A DIS will often indicate that on the facts the surviving spouse may be healthy and young enough to make a PET with 7 year term insurance cover at a modest cost and no problem about liquidity. A DGT for part of the sum up up to the NRB might be an idea. That means that investment policy must be left to the insurer and there is as well as an investment risk a theoretical counterparty risk subject to the standing of the company. An advantage of this for some people is that after initial TRS formalities it presents less of a hassle and cost of compliance and the cluster of policies allows any taxable profit to be minimised by distributions to young beneficiaries before encashment. It will be an RPT but hopefully the spouse will have a nil cumulation so a full NRB will damp down any TYA charge to IHT and the 5% income tax-free withdrawal facility will easily fund it.
Noted re: not possible to vary the DIS itself - makes sense once you see it in writing! Thanks.
But her setting up a pilot trust in her own right will cause an issue wrt to different settlers. Her for £10 and the deceased for the main DIS payment.
So, either she can set it up with no £10 initially, (but technically she is still the settlor) or the DOV with £10 so that, for IHT purposes the settlor is the deceased.
I take your point that she would be able to vary another element of her estate if she receives the DIS directly. Arguably, I can’t see that she couldn’t do both (assuming she is comfortable with tying up that level of funds).

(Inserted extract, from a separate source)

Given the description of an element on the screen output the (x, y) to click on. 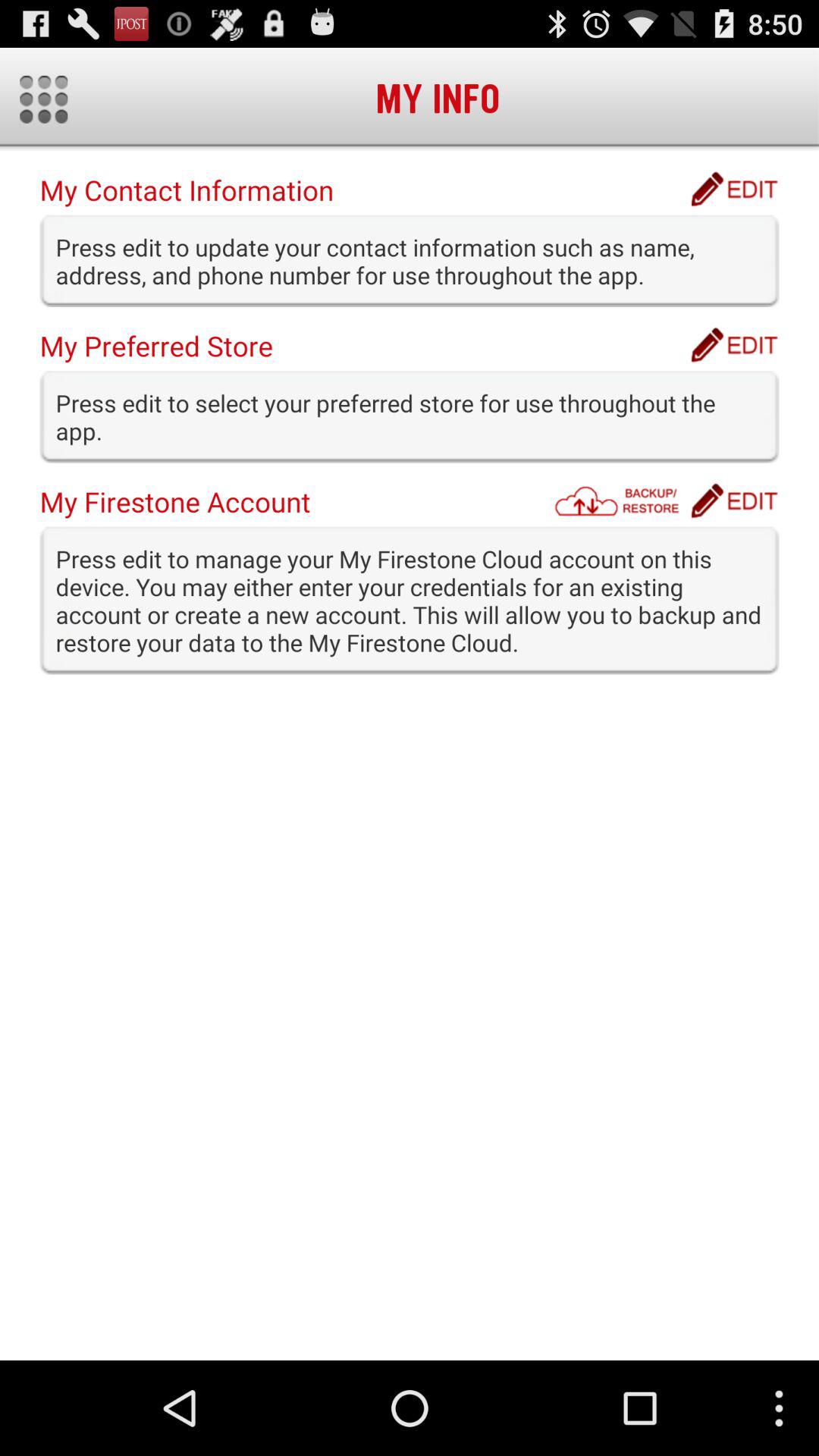
edit (734, 189)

We have discussed this £10 on here before. I am in the camp that it is unnecessary and Mr Kessler’s precedents simply say that the Trust Fund means any property transferred to the trustees upon the express trusts. The 2 step process has become so common that it has transmogrified practice into a rule. Sadly like those old cases get cited, even in Manuals, without being read and which turn out to be of dubious authority, if any at all. But the rule is that a trust is valid without £10 but incompletely constituted pro tem, so unenforceable by the beneficiaries, until the trustees acquire trust property and the 3rd certainty is fulfilled. And no TRS until then!

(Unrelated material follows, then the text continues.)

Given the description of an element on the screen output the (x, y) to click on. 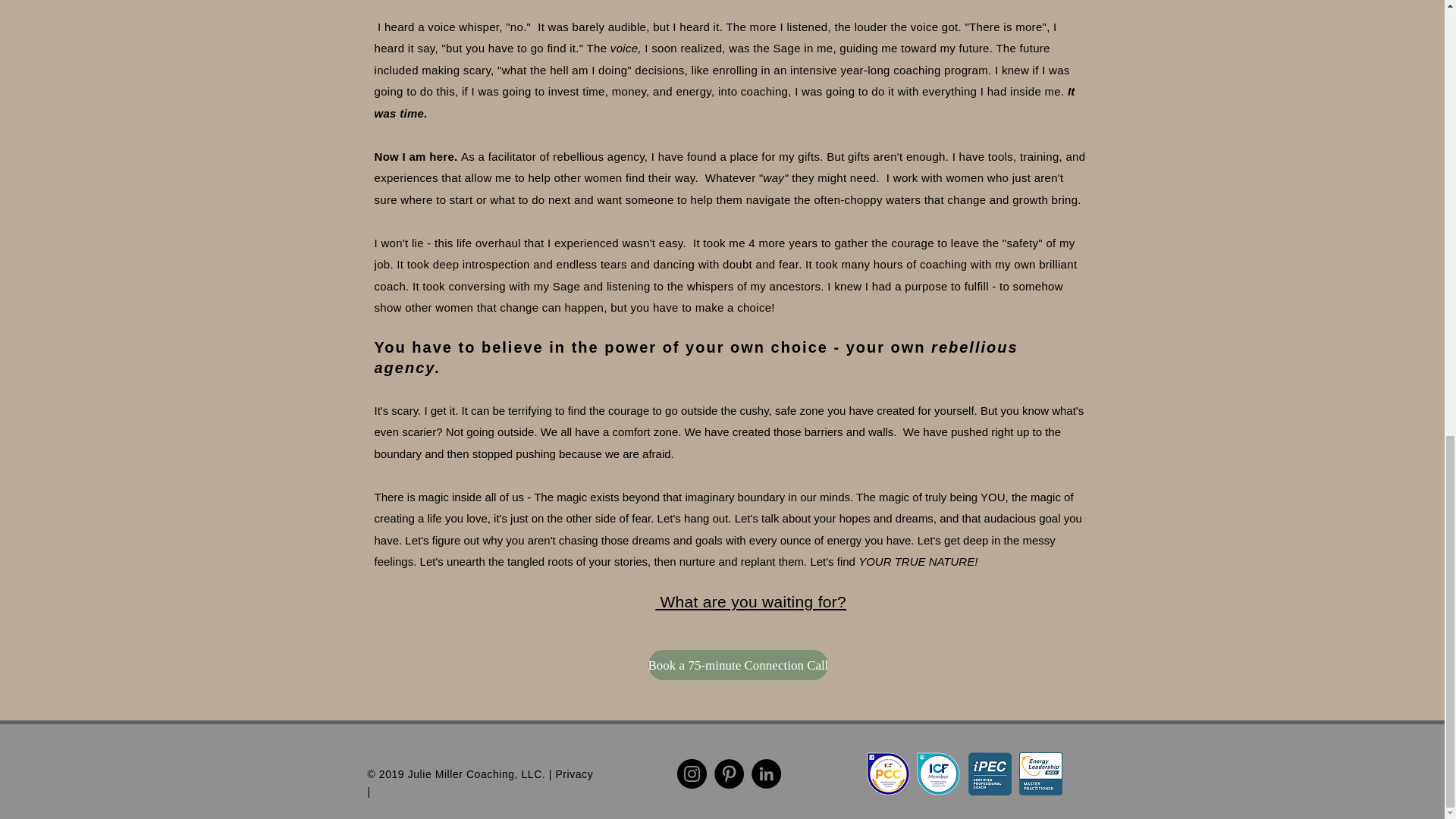
Book a 75-minute Connection Call (737, 665)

The £10 is the commencement of an RPT. So there are two settlements when the main money enters fom a different settlor.
HMRC presumably ignore that on the usual grounds that it is their tax system and taxpayers are only allowed to participate in it on sufferance.
And if made by the same settlor it is an addition so beware of a CLT between each step! Bet they would not ignore that because it is their duty to collect every £ of tax due and payable (Crocodiles seen weeping in Somerset house, tears of laughter).
So, it doesn’t cause an issue (wrt TYA calculation) that the settlor is the spouse for the creation of the trust, but the deceased for the funds? Will HMRC allow just the deceased as the settlor for the purposes of the calculation?
I believe that was why the DOV route was mooted by the adviser, to keep the settlor as the deceased - but on the (mis)understanding that a “£10” was necessary.